Task objective: Write out the listing below word for word.

Dataset records:
=-=-=

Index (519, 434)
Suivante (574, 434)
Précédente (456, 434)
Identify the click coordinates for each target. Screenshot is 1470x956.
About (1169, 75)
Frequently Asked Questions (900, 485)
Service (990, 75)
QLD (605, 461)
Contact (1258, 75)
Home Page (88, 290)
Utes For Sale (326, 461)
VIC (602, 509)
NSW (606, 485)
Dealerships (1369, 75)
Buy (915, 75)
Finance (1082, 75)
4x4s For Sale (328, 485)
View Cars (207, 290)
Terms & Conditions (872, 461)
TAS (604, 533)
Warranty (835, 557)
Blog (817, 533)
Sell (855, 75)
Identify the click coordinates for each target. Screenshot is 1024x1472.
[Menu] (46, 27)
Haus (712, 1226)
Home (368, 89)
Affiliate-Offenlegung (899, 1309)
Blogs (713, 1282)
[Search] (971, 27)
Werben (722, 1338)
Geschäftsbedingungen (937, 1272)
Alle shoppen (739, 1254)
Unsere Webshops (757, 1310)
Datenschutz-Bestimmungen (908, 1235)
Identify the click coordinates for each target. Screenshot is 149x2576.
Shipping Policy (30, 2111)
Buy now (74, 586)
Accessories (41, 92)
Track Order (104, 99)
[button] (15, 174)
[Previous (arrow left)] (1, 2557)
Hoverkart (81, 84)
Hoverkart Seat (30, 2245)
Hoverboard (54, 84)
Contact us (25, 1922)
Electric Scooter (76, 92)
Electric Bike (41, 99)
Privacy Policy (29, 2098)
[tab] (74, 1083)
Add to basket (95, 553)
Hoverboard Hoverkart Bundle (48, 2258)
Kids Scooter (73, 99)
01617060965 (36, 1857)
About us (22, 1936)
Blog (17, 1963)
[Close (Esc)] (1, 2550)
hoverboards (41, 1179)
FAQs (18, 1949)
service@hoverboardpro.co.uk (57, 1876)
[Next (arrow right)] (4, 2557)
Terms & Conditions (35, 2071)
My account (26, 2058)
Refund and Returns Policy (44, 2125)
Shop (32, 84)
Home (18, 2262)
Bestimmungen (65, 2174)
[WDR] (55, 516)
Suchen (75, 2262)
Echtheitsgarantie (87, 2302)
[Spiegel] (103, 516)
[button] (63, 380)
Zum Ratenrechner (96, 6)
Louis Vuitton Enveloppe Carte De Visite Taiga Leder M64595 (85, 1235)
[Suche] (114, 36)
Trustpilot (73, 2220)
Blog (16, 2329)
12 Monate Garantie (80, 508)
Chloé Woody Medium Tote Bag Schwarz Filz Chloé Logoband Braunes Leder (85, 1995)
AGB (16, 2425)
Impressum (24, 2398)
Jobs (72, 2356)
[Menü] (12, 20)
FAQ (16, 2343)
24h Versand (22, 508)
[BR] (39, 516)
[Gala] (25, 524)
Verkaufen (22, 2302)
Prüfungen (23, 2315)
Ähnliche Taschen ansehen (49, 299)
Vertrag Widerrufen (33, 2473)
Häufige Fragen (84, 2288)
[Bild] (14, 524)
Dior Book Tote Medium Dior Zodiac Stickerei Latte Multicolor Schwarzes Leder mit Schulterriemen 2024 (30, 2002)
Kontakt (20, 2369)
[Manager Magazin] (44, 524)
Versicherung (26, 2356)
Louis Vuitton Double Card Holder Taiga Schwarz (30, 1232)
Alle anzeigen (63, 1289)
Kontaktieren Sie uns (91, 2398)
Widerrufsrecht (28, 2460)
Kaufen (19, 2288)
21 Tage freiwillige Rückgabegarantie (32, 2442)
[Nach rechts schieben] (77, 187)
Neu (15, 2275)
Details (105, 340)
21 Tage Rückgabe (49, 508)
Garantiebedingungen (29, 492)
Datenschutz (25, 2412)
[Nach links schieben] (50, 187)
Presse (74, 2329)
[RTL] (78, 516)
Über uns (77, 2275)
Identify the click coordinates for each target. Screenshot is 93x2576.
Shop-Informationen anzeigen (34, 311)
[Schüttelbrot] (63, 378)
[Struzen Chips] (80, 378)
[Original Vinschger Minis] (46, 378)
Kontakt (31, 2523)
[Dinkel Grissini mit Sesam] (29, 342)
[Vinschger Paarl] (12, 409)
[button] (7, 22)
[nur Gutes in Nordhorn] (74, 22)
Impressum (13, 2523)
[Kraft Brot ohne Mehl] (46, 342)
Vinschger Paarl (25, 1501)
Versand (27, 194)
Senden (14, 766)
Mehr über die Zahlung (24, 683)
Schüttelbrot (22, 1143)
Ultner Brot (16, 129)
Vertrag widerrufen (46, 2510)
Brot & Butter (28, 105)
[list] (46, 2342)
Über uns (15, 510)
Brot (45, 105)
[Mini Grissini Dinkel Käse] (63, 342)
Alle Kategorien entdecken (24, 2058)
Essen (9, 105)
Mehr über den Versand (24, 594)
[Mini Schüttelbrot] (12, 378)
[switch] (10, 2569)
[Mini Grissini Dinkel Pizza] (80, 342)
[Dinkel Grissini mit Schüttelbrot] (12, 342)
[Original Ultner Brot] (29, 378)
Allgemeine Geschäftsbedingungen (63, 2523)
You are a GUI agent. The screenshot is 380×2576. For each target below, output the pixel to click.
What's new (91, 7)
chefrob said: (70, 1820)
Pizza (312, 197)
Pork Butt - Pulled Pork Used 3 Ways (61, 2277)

=-=-=

Response:
Index (519, 434)
Suivante (574, 434)
Précédente (456, 434)
Identify the click coordinates for each target. Screenshot is 1470x956.
About (1169, 75)
Frequently Asked Questions (900, 485)
Service (990, 75)
QLD (605, 461)
Contact (1258, 75)
Home Page (88, 290)
Utes For Sale (326, 461)
VIC (602, 509)
NSW (606, 485)
Dealerships (1369, 75)
Buy (915, 75)
Finance (1082, 75)
4x4s For Sale (328, 485)
View Cars (207, 290)
Terms & Conditions (872, 461)
TAS (604, 533)
Warranty (835, 557)
Blog (817, 533)
Sell (855, 75)
Identify the click coordinates for each target. Screenshot is 1024x1472.
[Menu] (46, 27)
Haus (712, 1226)
Home (368, 89)
Affiliate-Offenlegung (899, 1309)
Blogs (713, 1282)
[Search] (971, 27)
Werben (722, 1338)
Geschäftsbedingungen (937, 1272)
Alle shoppen (739, 1254)
Unsere Webshops (757, 1310)
Datenschutz-Bestimmungen (908, 1235)
Identify the click coordinates for each target. Screenshot is 149x2576.
Shipping Policy (30, 2111)
Buy now (74, 586)
Accessories (41, 92)
Track Order (104, 99)
[button] (15, 174)
[Previous (arrow left)] (1, 2557)
Hoverkart (81, 84)
Hoverkart Seat (30, 2245)
Hoverboard (54, 84)
Contact us (25, 1922)
Electric Scooter (76, 92)
Electric Bike (41, 99)
Privacy Policy (29, 2098)
[tab] (74, 1083)
Add to basket (95, 553)
Hoverboard Hoverkart Bundle (48, 2258)
Kids Scooter (73, 99)
01617060965 (36, 1857)
About us (22, 1936)
Blog (17, 1963)
[Close (Esc)] (1, 2550)
hoverboards (41, 1179)
FAQs (18, 1949)
service@hoverboardpro.co.uk (57, 1876)
[Next (arrow right)] (4, 2557)
Terms & Conditions (35, 2071)
My account (26, 2058)
Refund and Returns Policy (44, 2125)
Shop (32, 84)
Home (18, 2262)
Bestimmungen (65, 2174)
[WDR] (55, 516)
Suchen (75, 2262)
Echtheitsgarantie (87, 2302)
[Spiegel] (103, 516)
[button] (63, 380)
Zum Ratenrechner (96, 6)
Louis Vuitton Enveloppe Carte De Visite Taiga Leder M64595 (85, 1235)
[Suche] (114, 36)
Trustpilot (73, 2220)
Blog (16, 2329)
12 Monate Garantie (80, 508)
Chloé Woody Medium Tote Bag Schwarz Filz Chloé Logoband Braunes Leder (85, 1995)
AGB (16, 2425)
Impressum (24, 2398)
Jobs (72, 2356)
[Menü] (12, 20)
FAQ (16, 2343)
24h Versand (22, 508)
[BR] (39, 516)
[Gala] (25, 524)
Verkaufen (22, 2302)
Prüfungen (23, 2315)
Ähnliche Taschen ansehen (49, 299)
Vertrag Widerrufen (33, 2473)
Häufige Fragen (84, 2288)
[Bild] (14, 524)
Dior Book Tote Medium Dior Zodiac Stickerei Latte Multicolor Schwarzes Leder mit Schulterriemen 2024 (30, 2002)
Kontakt (20, 2369)
[Manager Magazin] (44, 524)
Versicherung (26, 2356)
Louis Vuitton Double Card Holder Taiga Schwarz (30, 1232)
Alle anzeigen (63, 1289)
Kontaktieren Sie uns (91, 2398)
Widerrufsrecht (28, 2460)
Kaufen (19, 2288)
21 Tage freiwillige Rückgabegarantie (32, 2442)
[Nach rechts schieben] (77, 187)
Neu (15, 2275)
Details (105, 340)
21 Tage Rückgabe (49, 508)
Garantiebedingungen (29, 492)
Datenschutz (25, 2412)
[Nach links schieben] (50, 187)
Presse (74, 2329)
[RTL] (78, 516)
Über uns (77, 2275)
Identify the click coordinates for each target. Screenshot is 93x2576.
Shop-Informationen anzeigen (34, 311)
[Schüttelbrot] (63, 378)
[Struzen Chips] (80, 378)
[Original Vinschger Minis] (46, 378)
Kontakt (31, 2523)
[Dinkel Grissini mit Sesam] (29, 342)
[Vinschger Paarl] (12, 409)
[button] (7, 22)
[nur Gutes in Nordhorn] (74, 22)
Impressum (13, 2523)
[Kraft Brot ohne Mehl] (46, 342)
Vinschger Paarl (25, 1501)
Versand (27, 194)
Senden (14, 766)
Mehr über die Zahlung (24, 683)
Schüttelbrot (22, 1143)
Ultner Brot (16, 129)
Vertrag widerrufen (46, 2510)
Brot & Butter (28, 105)
[list] (46, 2342)
Über uns (15, 510)
Brot (45, 105)
[Mini Grissini Dinkel Käse] (63, 342)
Alle Kategorien entdecken (24, 2058)
Essen (9, 105)
Mehr über den Versand (24, 594)
[Mini Schüttelbrot] (12, 378)
[switch] (10, 2569)
[Mini Grissini Dinkel Pizza] (80, 342)
[Dinkel Grissini mit Schüttelbrot] (12, 342)
[Original Ultner Brot] (29, 378)
Allgemeine Geschäftsbedingungen (63, 2523)
You are a GUI agent. The screenshot is 380×2576. For each target below, output the pixel to click.
What's new (91, 7)
chefrob said: (70, 1820)
Pizza (312, 197)
Pork Butt - Pulled Pork Used 3 Ways (61, 2277)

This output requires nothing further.